A new trail will adapt an orchard redevelopment practice which has proven to be effective in the United States to Australian conditions, in order to reduce the carbon footprint of orchard production.
‘Whole Orchard Recycling’ involves chipping trees and incorporating them into the orchard soil prior to planting new trees. It replaces the traditional practice of burning the trees once they have been removed from the orchard.
A Victorian almond grower will participate in the trial, which is being delivered through Hort Innovation and led by the South Australian Research and Development Institute (SARDI) the research arm of the Department of Primary Industries and Regions (PIRSA).
The trial is taking place on a farm in Merebin has been applied to close to three hectares of 30-year-old trees. At this age, the orchard’s productivity begins to decline which is a signal to the grower that it needs to be redeveloped.
Researchers will also assess any co-benefits from orchard recycling such as more rapid orchard tree growth, and improved irrigation-use efficiency and soil health.

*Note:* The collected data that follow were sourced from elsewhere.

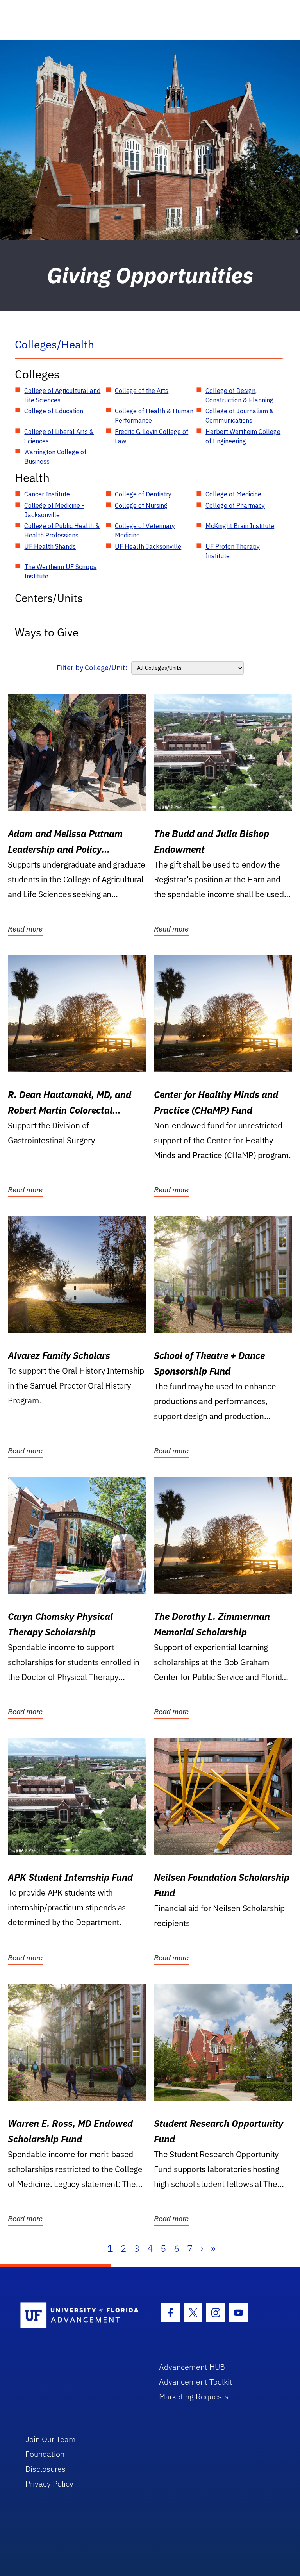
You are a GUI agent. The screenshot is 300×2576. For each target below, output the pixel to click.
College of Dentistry (143, 494)
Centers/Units (49, 598)
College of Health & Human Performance (154, 415)
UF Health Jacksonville (148, 546)
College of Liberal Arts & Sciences (59, 436)
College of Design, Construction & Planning (239, 395)
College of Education (53, 411)
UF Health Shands (50, 546)
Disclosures (45, 2469)
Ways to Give (47, 632)
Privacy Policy (49, 2483)
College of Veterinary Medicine (145, 530)
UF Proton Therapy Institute (232, 551)
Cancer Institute (47, 494)
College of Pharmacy (235, 505)
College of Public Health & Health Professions (62, 530)
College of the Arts (141, 391)
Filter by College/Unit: (92, 667)
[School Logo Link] (80, 2315)
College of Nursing (141, 505)
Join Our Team (50, 2439)
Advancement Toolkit (195, 2381)
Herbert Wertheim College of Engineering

SARDI Principal Scientist Paul Petrie said almond tree trunks, branches and roots accumulate significant amounts of carbon during their lifecycle, and through this project, his team will be looking at ways to harness that carbon.
“We aim to quantify the impact of Whole Orchard Recycling on the carbon footprint of an Australian almond orchard, including the impact on carbon storage and turnover in the soil, soil greenhouse gas emissions and any impacts on the newly planted trees,” he said.
Trial site owner and long-time almond grower, Neale Bennett, said is keen to test the practice here in Australia.
“There is no doubt that we have an obligation to grow as sustainably as possible and while there is always room for improvement,” he said. “We all want sustainable business models and if that means doing things differently, then I think our industry has a great record for embracing change and innovation.”